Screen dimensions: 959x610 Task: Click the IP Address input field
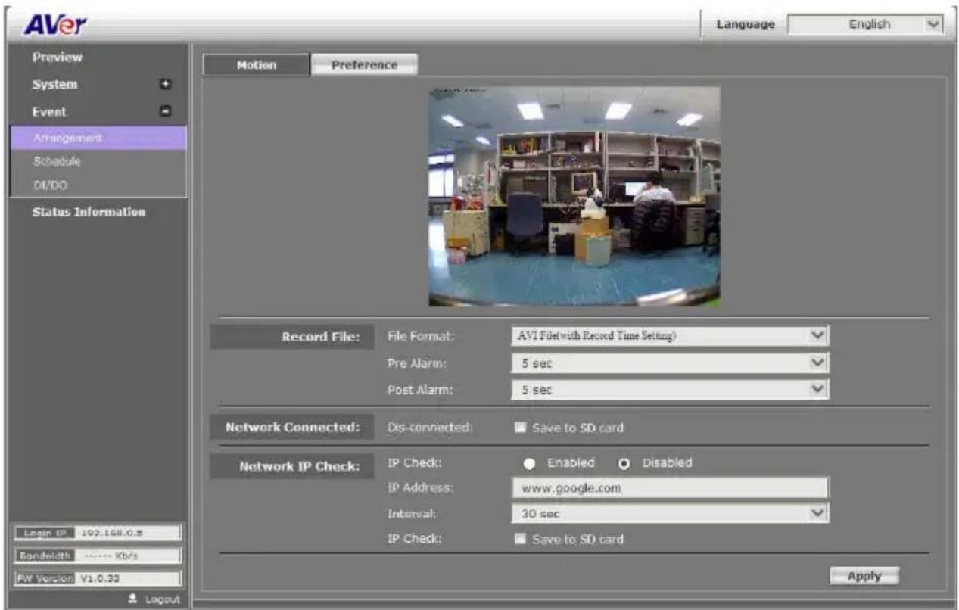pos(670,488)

--

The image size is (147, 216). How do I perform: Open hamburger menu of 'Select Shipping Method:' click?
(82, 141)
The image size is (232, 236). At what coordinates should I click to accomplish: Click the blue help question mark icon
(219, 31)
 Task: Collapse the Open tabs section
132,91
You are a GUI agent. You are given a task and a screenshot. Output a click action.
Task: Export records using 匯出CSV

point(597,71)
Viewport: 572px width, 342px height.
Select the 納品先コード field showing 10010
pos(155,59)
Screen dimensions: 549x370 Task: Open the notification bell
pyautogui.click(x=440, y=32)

Exercise objective: Word for word, restate the lines above from the line containing "The image size is (147, 216)." through the line containing "Viewport: 572px width, 342px height.", with both included and nothing else.

Exercise result:
The image size is (147, 216). How do I perform: Open hamburger menu of 'Select Shipping Method:' click?
(82, 141)
The image size is (232, 236). At what coordinates should I click to accomplish: Click the blue help question mark icon
(219, 31)
 Task: Collapse the Open tabs section
132,91
You are a GUI agent. You are given a task and a screenshot. Output a click action.
Task: Export records using 匯出CSV

point(597,71)
Viewport: 572px width, 342px height.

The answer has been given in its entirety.